Note: The devices may not record the data with same sampling intervals. The recordings may also be noisy.

###### Input.csv:
The file contains four columns, described as follows:
• Source_Lat: The latitude of a source.
• Source_Long: The longitude of a source.
• Dest_Lat: The latitude of a destination.
• Dest_Long: The longitude of a destination.

For better understanding, following is the format of a typical input file:

Source_Lat Source_Long Dest_Lat Dest_Long
0 13.067272 77.45035 13.00525 77.68542
1 13.005042 77.68509 13.06627 77.45211
2 13.065925 77.45269 13.00498 77.68497
3 13.005247 77.68542 13.06661 77.45152

###### GroundTruth.csv:

The file contains one column TT, i.e. the actual travel time between a source-destination pair. The value in the i-th row corresponds to the travel time between i-th source-destination pair in Input.csv.

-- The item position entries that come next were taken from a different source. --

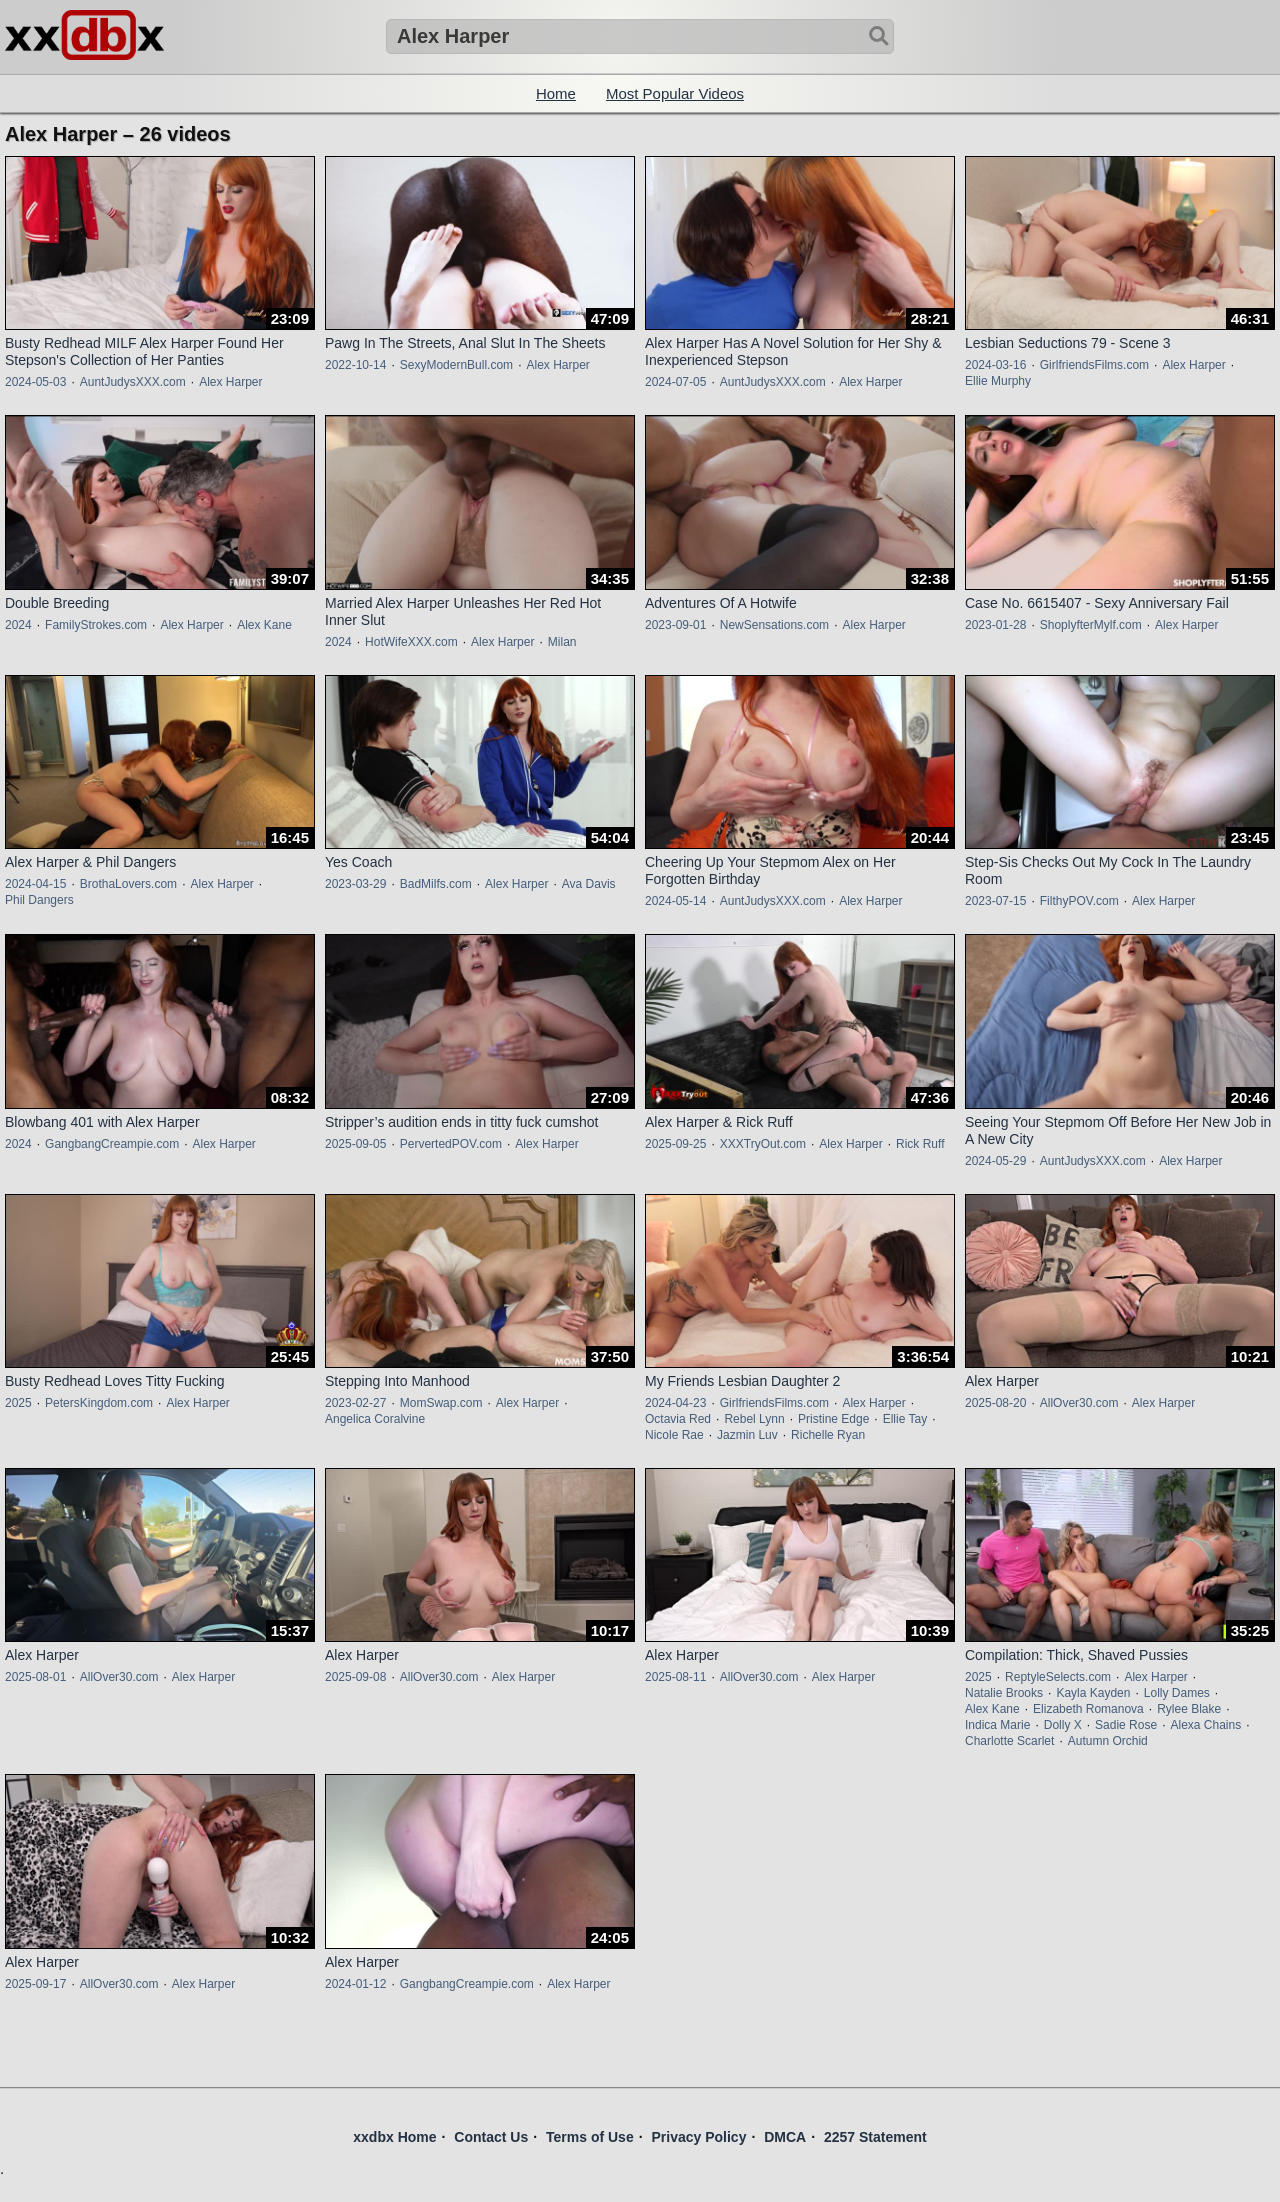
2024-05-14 (675, 901)
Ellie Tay (905, 1419)
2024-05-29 (995, 1161)
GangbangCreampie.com (112, 1144)
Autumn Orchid (1108, 1741)
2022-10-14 (355, 365)
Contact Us (491, 2137)
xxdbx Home (394, 2137)
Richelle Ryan (828, 1435)
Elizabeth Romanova (1088, 1709)
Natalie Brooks (1004, 1693)
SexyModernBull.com (456, 365)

For better understanding, following is the format of a typical ground truth file:

TT
0 1.99
1 6.21
2 7.34
3 5.20

You can use the ground truth from the dataset to check if your code is working well.

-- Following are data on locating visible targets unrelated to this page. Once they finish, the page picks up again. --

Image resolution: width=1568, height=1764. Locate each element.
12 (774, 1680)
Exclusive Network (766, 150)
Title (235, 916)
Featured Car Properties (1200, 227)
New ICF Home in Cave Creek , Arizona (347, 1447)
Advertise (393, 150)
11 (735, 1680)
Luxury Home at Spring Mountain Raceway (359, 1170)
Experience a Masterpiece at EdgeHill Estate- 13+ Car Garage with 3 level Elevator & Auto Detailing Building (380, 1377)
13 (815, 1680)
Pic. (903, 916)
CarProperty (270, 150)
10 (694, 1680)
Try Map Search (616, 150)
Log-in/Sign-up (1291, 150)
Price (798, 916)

##### Output (Estimated Travel Time)

Your output will be the estimated travel time (ETT), in minutes, between a given source-destination pair. For each source-destination pair, you should fill this value in the ETT column of a pandas dataframe, as illustrated below:

Source_Lat Source_Long Dest_Lat Dest_Long ETT
0 13.067272 77.45035 13.00525 77.68542 2.34
1 13.005042 77.68509 13.06627 77.45211 5.51
2 13.065925 77.45269 13.00498 77.68497 3.72
3 13.005247 77.68542 13.06661 77.45152 5.13

##### Submission
• Team size: At most two individuals.
• Programming language: Python (3.5 and beyond)
• Packages: The participants can use the commonly available Python packages like pandas, geopandas, numpy, scikit-learn, pyarrow, matplotlib, scipy, math, string, random, datetime, etc. In case the submissions use different packages, we reserve the right to not consider and evaluate them for the Hackathon.
• Step 2: Create a GitHub repository as per the folder structure illustrated in the example below (see image):

where, for the purpose of illustration, srika_DS_456AB is the GitHub repository, and data contains the dataset files.

(We will provide the repository name to each participating individual or team.)

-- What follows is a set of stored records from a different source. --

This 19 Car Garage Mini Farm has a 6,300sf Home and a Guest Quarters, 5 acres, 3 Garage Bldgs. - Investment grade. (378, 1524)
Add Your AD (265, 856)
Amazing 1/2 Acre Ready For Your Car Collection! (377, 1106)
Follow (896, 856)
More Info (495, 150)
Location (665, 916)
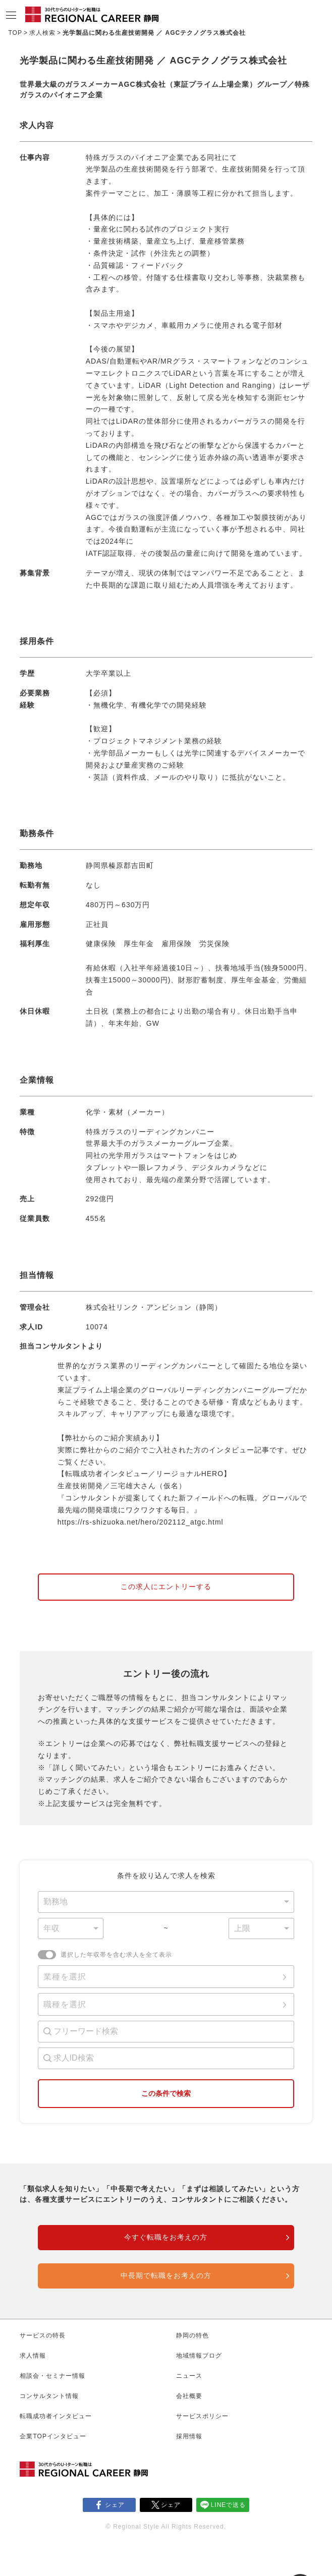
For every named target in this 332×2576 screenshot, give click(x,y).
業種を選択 (64, 1976)
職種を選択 (64, 2004)
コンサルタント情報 (49, 2395)
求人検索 (42, 32)
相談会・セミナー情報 (52, 2375)
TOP (15, 32)
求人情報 (33, 2355)
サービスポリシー (202, 2416)
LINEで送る (228, 2504)
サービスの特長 (43, 2335)
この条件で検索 (166, 2093)
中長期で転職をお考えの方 (166, 2275)
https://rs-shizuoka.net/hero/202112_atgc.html (141, 1522)
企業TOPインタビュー (53, 2436)
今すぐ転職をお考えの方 (165, 2237)
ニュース (189, 2375)
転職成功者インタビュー (56, 2416)
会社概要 (189, 2395)
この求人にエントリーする (166, 1587)
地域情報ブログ (199, 2355)
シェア (115, 2504)
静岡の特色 (192, 2335)
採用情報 (189, 2436)
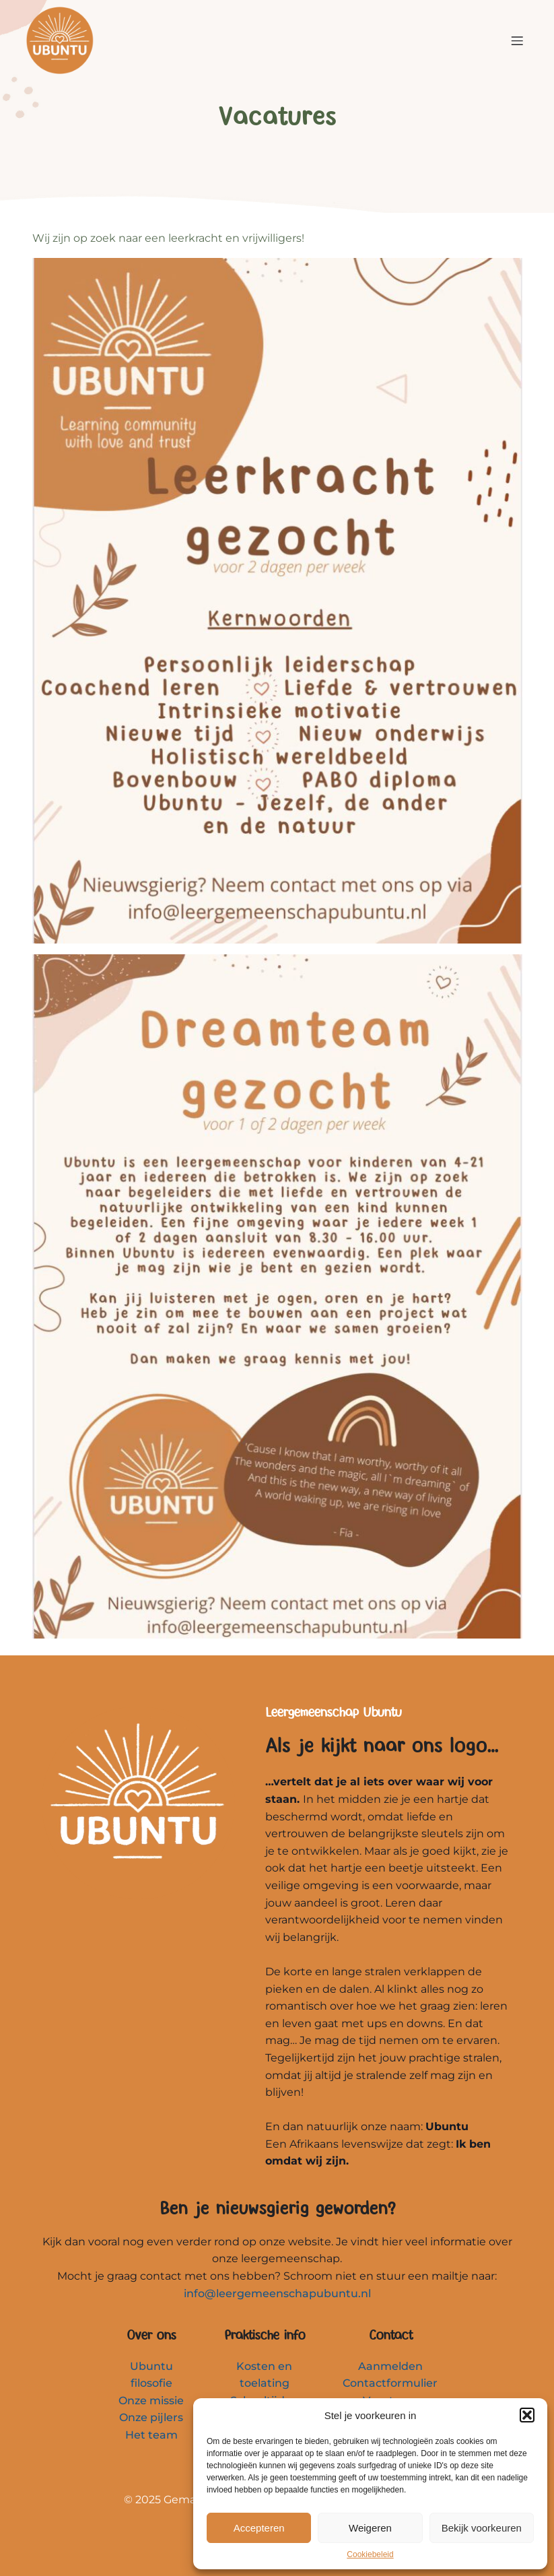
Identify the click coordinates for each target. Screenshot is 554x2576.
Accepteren (259, 2528)
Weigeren (370, 2528)
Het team (151, 2435)
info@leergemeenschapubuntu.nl (277, 2293)
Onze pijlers (151, 2417)
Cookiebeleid (370, 2554)
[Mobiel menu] (517, 40)
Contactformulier (390, 2383)
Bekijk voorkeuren (482, 2528)
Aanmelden (390, 2366)
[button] (527, 2415)
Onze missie (151, 2400)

We require the participants to keep their respective repositories private for the duration of the hackathon.

• Step 3: Build EstimatedTravelTime() within Predict.py:
Ensure that the following holds (refer to the above example for the folder structure):
• data folder contains the data file (BMTC.parquet.gzip), the input file (Input.csv), and the ground truth file (GroundTruth.csv). We are providing all these files. These files remain unchanged while a team works on the problem.
• The GitHub repository (srika_DS_456AB folder, in the above example) contains the following:
1. Python code: Name the Python code file as Predict.py and build the function EstimatedTravelTime() that predicts the travel time between source-destination pairs.
Use relative paths as per the Predict.py template given below:
2. Instruction file: If there are any special instructions that are required for us to run your code, please add them in an Instructions.txt file.
• Step 4 (Before the hackathon deadline gets over): Add cnihackathon22 as a collaborator to your GitHub repository, and grant the Read access.

##### Evaluation criteria
• The teams should build models to estimate the travel time between a source and destination, and code should work beyond the provided inputs. The model should try to minimize the mean absolute difference between the actual and predicted values ($$L1$$ error).
• We will fetch the last GitHub commit done before the submision deadline and evaluate it.
• We will have our own test input files against which the submissions will be evaluated.
• The Jury: We will shortlist 5-6 best performing teams and ask them to present and explain their submissions before a jury.